● Task statement
Retype, word for word, the line holding "The width and" and every line below it to the end of the listing. Leave out the pictures.

□ □ □ □ □

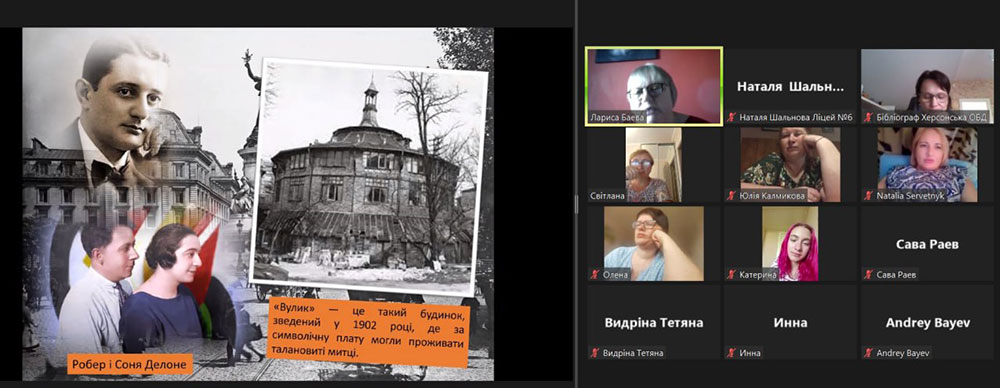Click the Andrey Bayev name placeholder tile
Image resolution: width=1000 pixels, height=388 pixels.
927,322
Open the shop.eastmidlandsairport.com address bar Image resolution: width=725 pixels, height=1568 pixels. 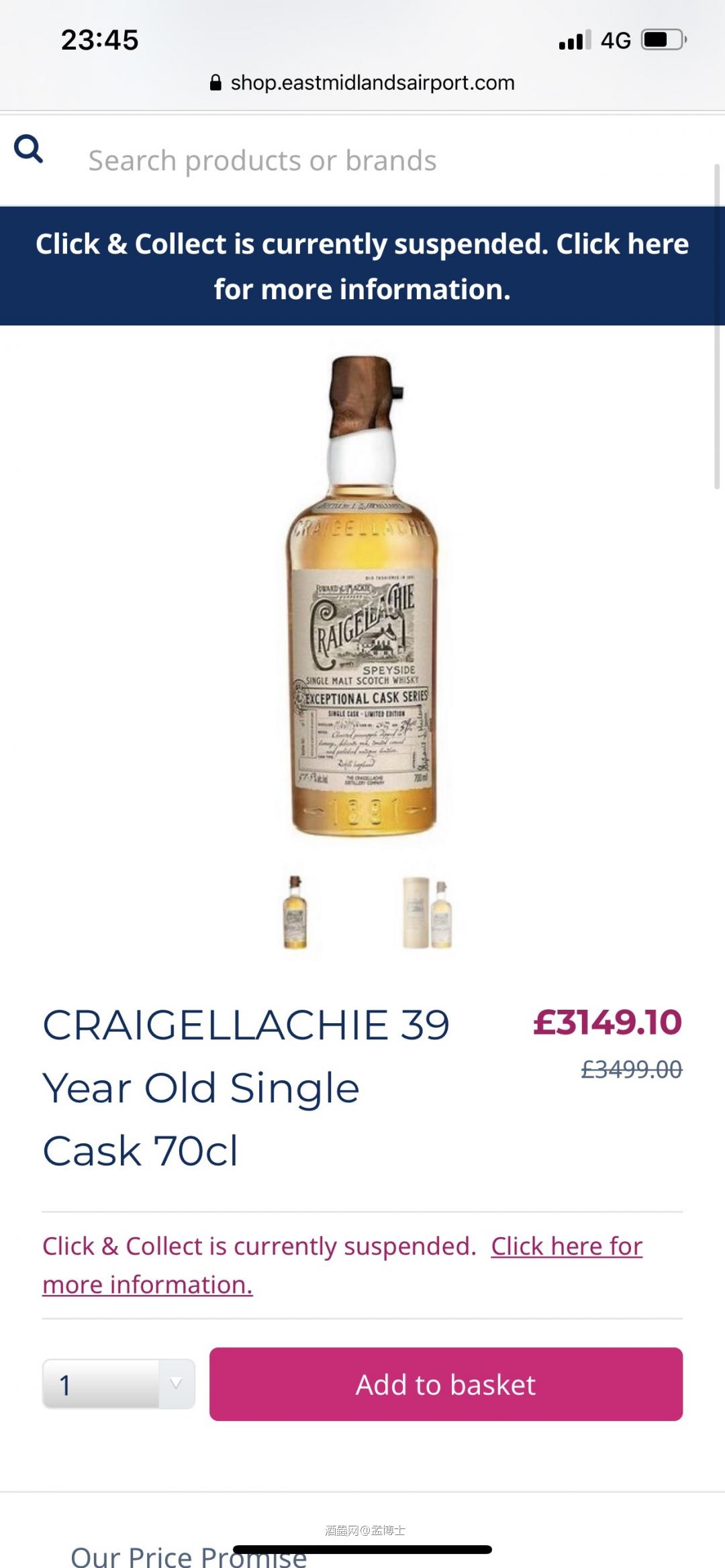(x=362, y=83)
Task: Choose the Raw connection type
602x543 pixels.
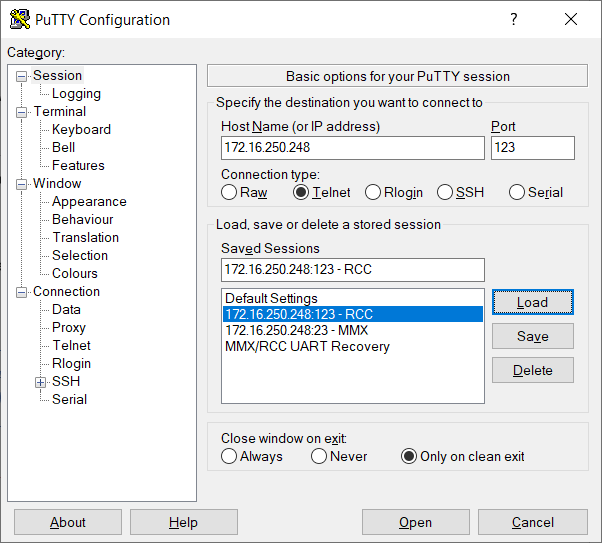Action: [x=230, y=192]
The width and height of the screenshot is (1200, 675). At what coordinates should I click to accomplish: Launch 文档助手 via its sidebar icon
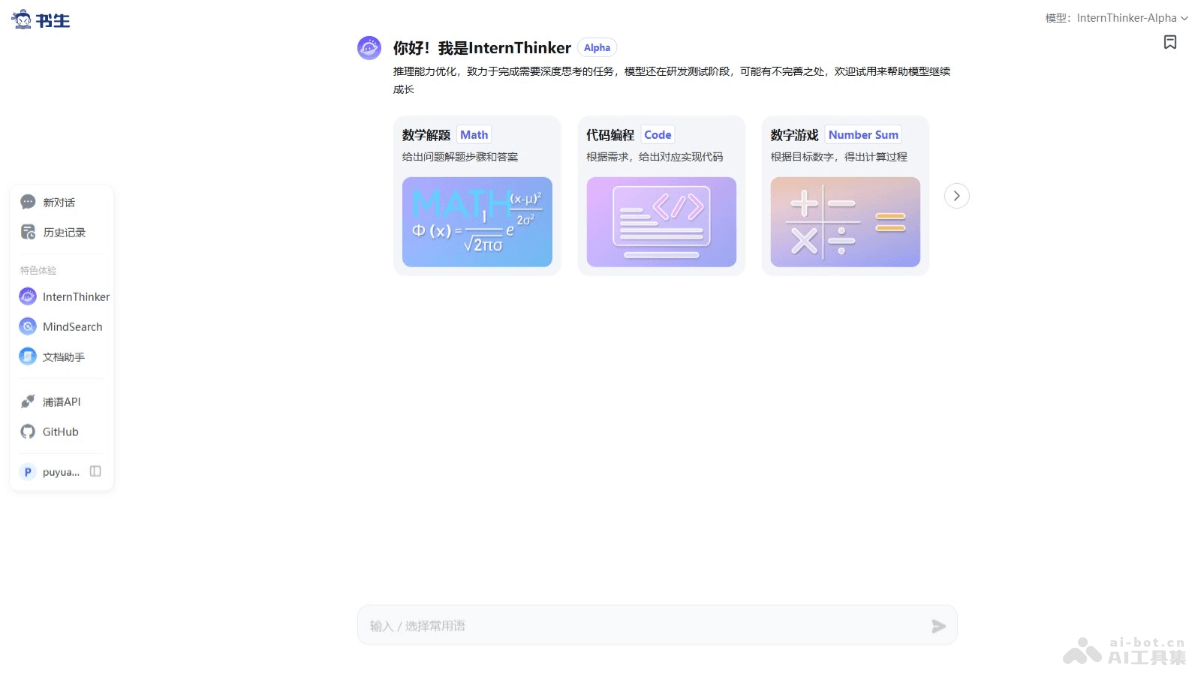click(x=27, y=356)
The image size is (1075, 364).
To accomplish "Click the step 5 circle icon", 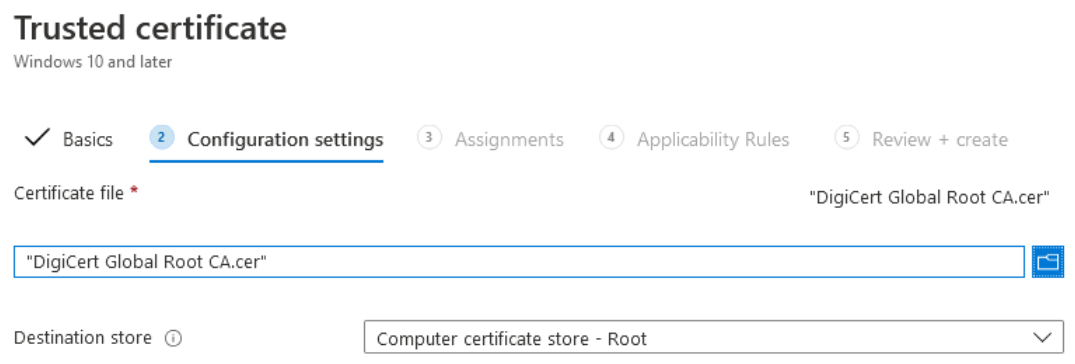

□ □ □ □ □

● Reply to the task
The width and height of the screenshot is (1200, 675). At what coordinates should I click to accomplish: Launch 文档助手 via its sidebar icon
click(x=27, y=356)
The image size is (1075, 364).
To accomplish "Click the step 5 circle icon", 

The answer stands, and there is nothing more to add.